SKK Migas mencatat realisasi produksi minyak mentah baru 616,6 ribu barel per hari (bph) sepanjang paruh pertama tahun ini. Angka itu baru 88 persen dari target APBN 2022.

Sementara, realisasi produksi siap jual (lifting) minyak baru 614,5 ribu bph atau 87 persen dari target APBN, 703 ribu bph. Kemudian, realisasi salur gas 5.326 juta standar kaki kubik per hari (MMSCFD) atau 92 persen dari target APBN.

Dengan demikian, total realisasi lifting migas 1,57 juta barel minyak ekuivalen per hari atau 90,28 persen dari target.


Sebelumnya, Sekretaris Jenderal PBB Antonio Guterres mendesak pemerintah semua negara di dunia memungut pajak 'ketamakan' kepada perusahaan migas.

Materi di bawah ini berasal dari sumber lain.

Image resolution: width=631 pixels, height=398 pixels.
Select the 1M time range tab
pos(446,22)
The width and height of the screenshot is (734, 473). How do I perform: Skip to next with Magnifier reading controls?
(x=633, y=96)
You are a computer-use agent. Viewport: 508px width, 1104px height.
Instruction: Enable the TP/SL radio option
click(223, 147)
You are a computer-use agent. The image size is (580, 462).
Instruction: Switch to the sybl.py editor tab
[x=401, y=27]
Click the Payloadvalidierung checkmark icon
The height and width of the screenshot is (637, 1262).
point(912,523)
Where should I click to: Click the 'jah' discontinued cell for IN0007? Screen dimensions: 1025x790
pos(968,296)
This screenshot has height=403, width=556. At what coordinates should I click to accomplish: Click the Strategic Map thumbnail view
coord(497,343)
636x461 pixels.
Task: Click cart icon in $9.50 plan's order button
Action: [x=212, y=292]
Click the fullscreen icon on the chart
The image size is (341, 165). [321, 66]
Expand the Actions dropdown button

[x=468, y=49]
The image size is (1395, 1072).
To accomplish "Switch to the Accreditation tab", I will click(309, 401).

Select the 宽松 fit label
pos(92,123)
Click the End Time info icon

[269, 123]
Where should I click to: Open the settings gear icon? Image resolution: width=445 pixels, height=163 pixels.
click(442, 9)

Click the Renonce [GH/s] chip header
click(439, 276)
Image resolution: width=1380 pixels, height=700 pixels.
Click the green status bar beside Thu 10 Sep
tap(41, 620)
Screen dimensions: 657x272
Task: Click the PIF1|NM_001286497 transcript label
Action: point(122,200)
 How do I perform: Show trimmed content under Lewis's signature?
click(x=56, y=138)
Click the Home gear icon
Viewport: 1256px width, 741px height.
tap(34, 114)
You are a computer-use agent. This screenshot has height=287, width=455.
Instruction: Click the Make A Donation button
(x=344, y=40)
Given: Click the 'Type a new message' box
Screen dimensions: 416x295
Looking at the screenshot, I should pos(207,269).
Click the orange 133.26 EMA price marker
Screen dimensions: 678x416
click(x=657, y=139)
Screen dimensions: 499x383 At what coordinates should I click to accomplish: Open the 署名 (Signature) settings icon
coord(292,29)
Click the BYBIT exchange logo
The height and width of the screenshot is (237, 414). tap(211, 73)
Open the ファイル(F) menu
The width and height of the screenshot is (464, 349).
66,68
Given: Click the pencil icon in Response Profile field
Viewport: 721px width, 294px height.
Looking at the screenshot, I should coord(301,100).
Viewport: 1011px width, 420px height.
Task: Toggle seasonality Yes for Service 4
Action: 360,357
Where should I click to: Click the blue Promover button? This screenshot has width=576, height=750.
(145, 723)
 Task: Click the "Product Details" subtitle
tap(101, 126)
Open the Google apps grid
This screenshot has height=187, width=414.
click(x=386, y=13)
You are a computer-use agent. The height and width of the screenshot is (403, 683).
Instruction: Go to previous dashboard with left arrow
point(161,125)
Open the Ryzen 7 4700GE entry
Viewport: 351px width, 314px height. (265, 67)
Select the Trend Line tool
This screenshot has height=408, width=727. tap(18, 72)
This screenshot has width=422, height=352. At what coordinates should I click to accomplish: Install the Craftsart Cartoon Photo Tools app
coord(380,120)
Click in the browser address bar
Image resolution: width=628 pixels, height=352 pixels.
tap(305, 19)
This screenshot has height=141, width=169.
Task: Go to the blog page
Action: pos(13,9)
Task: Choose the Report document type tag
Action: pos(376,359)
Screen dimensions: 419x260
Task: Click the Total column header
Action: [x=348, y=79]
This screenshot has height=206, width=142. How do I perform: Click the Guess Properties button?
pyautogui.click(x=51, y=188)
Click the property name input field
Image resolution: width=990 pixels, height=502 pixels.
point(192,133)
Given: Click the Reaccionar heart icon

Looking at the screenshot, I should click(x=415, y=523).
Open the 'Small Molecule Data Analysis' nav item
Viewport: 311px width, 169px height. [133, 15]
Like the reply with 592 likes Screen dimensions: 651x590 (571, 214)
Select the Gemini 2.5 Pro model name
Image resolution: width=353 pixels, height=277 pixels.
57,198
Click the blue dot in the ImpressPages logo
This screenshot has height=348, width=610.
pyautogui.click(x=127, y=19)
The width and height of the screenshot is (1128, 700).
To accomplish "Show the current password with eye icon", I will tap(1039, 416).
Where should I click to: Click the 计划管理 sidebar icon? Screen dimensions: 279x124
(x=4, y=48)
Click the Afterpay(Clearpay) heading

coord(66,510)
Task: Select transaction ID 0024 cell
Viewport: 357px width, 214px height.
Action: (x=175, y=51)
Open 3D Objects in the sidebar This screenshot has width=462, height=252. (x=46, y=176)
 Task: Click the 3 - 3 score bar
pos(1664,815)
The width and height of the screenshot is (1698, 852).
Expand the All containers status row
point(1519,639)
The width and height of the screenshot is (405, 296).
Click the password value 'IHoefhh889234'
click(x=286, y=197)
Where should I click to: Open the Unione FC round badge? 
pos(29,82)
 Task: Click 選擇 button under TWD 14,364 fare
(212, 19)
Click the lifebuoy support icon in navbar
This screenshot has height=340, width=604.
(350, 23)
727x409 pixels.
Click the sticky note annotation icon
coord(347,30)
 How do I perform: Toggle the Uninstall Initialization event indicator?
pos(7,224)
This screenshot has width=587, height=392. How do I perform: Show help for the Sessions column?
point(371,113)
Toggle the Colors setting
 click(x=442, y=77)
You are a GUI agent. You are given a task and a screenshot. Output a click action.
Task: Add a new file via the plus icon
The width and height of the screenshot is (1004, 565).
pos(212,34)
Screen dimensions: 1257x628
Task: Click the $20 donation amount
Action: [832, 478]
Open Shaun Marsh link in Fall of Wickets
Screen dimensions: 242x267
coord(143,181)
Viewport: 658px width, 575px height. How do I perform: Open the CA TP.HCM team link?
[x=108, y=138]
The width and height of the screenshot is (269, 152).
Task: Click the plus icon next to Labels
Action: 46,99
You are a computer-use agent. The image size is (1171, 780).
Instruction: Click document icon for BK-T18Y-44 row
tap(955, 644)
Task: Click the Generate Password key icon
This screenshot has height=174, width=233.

Pajak itu ia minta digunakan untuk membantu masyarakat miskin dan rentan. Desakan ia sampaikan terkait lonjakan keuntungan yang diraup perusahaan migas yang terjadi di tengah krisis energi dan ekonomi belakangan ini.

Berdasar data yang dimilikinya, di tengah krisis energi dan ekonomi belakangan ini,dua perusahaan minyak terbesar AS Exxon Mobil Corp XOM.N dan Chevron Corp CVX.N yang berbasis di Inggris serta perusahaan Total Energies Prancis berhasil meraup keuntungan US$51 miliar di kuartal II 2022 saja.


Keuntungan itu naik dua kali lipat dari periode sama tahun lalu. Guterres mengatakan dengan gambaran itu sudah sepantasnya perusahaan migas dikenakan pajak tambahan.

"Saya mendesak semua pemerintah untuk mengenakan pajak atas keuntungan yang berlebihan ini, dan menggunakan dana tersebut untuk membantu orang miskin melalui masa sulit ini. (Karena) Tidak bermoral bagi perusahaan migas membuat rekor keuntungan dari krisis energi tapi di belakangnya ada orang miskin," kata Guterres kepada wartawan, mengutip Reuters, Kamis (4/8) lalu.